El Tribunal Constitucional alemán ha anulado una ley de Baviera por la que las aulas escolares han de estar presididas por un crucifijo. Andrés Ollero, catedrático de Filosofía del Derecho y diputado en el Congreso español, comenta este asunto en Diario 16 (Madrid, 4-IX-95).
Las dos polémicas que, sin conexión aparente, han animado la moderada pausa estival germana parecen programadas para resaltar el Año Internacional de la Tolerancia. Günter Grass ha decidido seguir oficiando de enfant térrible y ha logrado, con su Ein weites Feld, abrir efectivamente un vasto campo a los propensos a rasgarse las vestiduras.
(…) Con lo que el polémico autor no contaba es con que, nada menos que en agosto, otra publicación pudiera suscitar casi tanto barullo como su novela.

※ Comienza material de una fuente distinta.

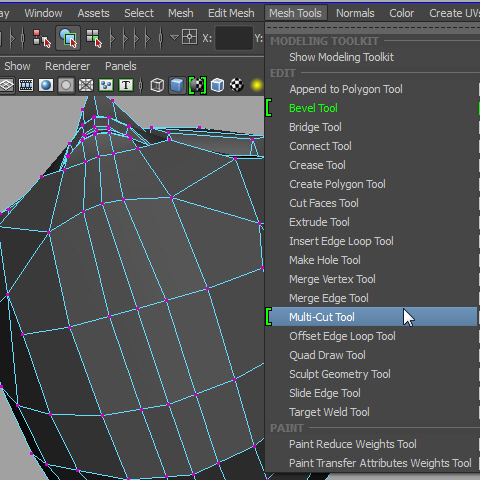The height and width of the screenshot is (480, 480).
Task: Open the Panels viewport menu
Action: 121,66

No ha sido entre sus colegas, sino entre los sesudos magistrados constitucionales de Karlsruhe donde se han removido otros viejos demonios familiares, soliviantando a los partidarios de la ley y el orden. No contentos con admitir que calificar de «asesino» a cualquier militar es mera licencia poética, o considerar que las sentadas destinadas a bloquear el tráfico no merecen sanción penal, han amparado la protesta de unos padres ante el hecho de que su hijo recibiera clases en un aula estatal presidida (como todas las de Baviera y algunas de otros Länder) por un crucifijo.
(…) Se ha recordado que ya hace veinte años un abogado de religión judía solicitó amparo constitucional al considerar perturbada su libertad de creencia por la habitual presencia del crucifijo en las salas de los juzgados. Los jueces de Karlsruhe, entendiendo que se trataba de un símbolo ligado a las raíces culturales del país, descartaron su retirada generalizada, pero admitieron la necesidad de habilitar una sala diferente para evitar sobresaltos al ciudadano minoritario. Se abría así un campo de juego específico para la minoría, dando por hecho que el diseño del ámbito general de lo público acaba siendo, en cualquier sistema democrático, delimitado en clara conexión con líneas trazadas desde las convicciones mayoritarias.
Ahora, la minoría no sólo vería garantizado un campo de juego específico para sus convicciones, sino que parece disponer del derecho a vetar la presencia de las de la mayoría en el diseño de lo público. Surtido alud de argumentos: ¿es constitucional la Cruz Roja?; ¿habrá que retirar las cruces de los tejados catedralicios, aunque sobrevivieran en los del Kremlin?; ¿habrá que volver a Weimar, para que acabe abriéndose paso lo intolerable disfrazado de «diferente»? Un obispo evangélico llegó a sugerir que bastaría con colgar también un cuadro de La Meca; pero con ello -en vez de eliminarlos- se multiplican los colores confesionales. ¿Debe, pues, en el ámbito de los público verse todo color sometido a veto, para que sea la exigua minoría partidaria de lo incoloro la que acabe diseñándolo?
El presidente de la sala se ha tomado más de dos semanas para descubrir, de forma insólita, una «errata» en el texto de la sentencia. No parace obligado retirar los crucifijos, porque lo que se declararía inconstitucional es la obligatoriedad que la ley bávara impone, sin que se descarte que la propia comunidad escolar pueda decidir libremente al respecto; sin embargo, parece claro que bastará que uno solo de los afectados se muestre intolerante con la mayoría (no renunciando a oponerse a lo que de ella desaprueba…) para que la presencia del signo de contradicción se haga imposible. Mayoría y minoría se enredan así en el juego de la tolerancia, llegando a sugerir que más de una propuesta de «neutralidad» puede acabar encubriendo un veto planteado desde la minoría.